My own feeling is that in an age of soaring university costs, housing costs (ouch) and everyone having to put more into their pensions, private school education really does have to justify itself in terms of "more or less guaranteed" significantly increased lifetime earnings. Otherwise not worth it.
Because unless you are simply rolling in money, any money spent on private school fees is money that can't be spent on uni or helping your child start an investment fund/put down a deposit on a property.

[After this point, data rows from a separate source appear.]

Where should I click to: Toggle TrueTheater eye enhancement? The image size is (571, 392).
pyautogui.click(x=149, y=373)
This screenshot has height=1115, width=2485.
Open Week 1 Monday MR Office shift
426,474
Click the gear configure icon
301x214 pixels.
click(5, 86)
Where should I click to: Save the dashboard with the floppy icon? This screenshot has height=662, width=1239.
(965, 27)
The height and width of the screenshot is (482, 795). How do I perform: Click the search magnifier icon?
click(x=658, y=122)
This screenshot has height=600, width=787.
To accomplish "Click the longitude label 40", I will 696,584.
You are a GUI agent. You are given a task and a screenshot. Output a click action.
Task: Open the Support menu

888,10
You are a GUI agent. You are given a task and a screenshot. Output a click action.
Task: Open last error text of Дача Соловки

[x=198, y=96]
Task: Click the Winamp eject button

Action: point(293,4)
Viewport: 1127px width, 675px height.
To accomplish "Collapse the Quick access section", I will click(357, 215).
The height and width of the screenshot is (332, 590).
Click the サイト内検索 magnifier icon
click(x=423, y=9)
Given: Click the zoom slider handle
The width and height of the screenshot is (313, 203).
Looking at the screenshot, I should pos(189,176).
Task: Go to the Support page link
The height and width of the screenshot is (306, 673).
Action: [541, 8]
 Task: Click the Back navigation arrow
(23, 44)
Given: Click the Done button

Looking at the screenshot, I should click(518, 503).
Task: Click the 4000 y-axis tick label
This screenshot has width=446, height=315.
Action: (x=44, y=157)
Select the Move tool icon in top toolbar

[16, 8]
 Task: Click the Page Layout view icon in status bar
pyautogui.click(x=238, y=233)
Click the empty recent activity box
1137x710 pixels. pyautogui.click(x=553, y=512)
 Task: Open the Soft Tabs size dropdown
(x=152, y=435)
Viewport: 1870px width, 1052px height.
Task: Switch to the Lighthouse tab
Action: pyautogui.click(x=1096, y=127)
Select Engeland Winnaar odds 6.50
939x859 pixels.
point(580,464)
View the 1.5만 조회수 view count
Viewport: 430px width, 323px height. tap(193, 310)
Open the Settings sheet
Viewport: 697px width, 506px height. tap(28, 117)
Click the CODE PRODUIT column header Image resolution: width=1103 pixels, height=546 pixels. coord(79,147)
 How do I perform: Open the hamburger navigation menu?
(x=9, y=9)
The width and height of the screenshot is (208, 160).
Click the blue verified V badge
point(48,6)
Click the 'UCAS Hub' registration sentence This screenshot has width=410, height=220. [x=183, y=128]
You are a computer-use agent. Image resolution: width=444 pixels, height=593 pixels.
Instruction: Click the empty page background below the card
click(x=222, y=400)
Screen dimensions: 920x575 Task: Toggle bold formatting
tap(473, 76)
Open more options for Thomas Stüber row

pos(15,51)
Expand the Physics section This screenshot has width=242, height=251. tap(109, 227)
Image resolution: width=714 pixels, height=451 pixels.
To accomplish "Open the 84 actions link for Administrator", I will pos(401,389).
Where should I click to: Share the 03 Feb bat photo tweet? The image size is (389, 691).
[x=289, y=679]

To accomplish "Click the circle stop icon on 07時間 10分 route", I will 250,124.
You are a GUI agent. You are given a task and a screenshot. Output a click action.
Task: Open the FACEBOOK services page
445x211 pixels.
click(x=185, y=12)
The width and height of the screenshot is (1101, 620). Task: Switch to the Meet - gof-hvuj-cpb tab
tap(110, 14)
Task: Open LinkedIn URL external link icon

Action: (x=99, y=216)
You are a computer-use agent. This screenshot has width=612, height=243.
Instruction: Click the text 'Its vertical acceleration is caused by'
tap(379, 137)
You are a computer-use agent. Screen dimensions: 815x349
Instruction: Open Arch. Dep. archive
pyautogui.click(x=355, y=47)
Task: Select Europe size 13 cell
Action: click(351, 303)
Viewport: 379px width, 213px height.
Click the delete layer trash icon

If I was 35, living in the expensive southeast and had a load of student debt and my parents couldn't help me out with buying a property either, and the reason for this was "Well, we sent you to a private school.... and okay, sure, you didn't actually do any better in terms of exams/career than your friends who went to decent state schools, but you got a holistically well-rounded experience and lovely green fields and a nice orchestra and a wonderful drama club out of it...!"
... well, I'd feel a bit cheesed off, to be honest. And I'd be thinking that what would make me feel holistically well-rounded right now, would be if I could buy a house/flat and not have a millstone of debt round my neck.
Of course, if one is really rich and can easily pay for ALL these things for all your kids, then this is all immaterial.
I don't know many people like that, though. The only people I know in the UK who are using private schools right now, are doing so because they are in areas where there is a lot of pressure on school places and they only got offered terrible/very-far-away state school places. So they opted to go private until either a better SS place comes up or they move or their child goes on to the next stage of education (secondary/sixth form).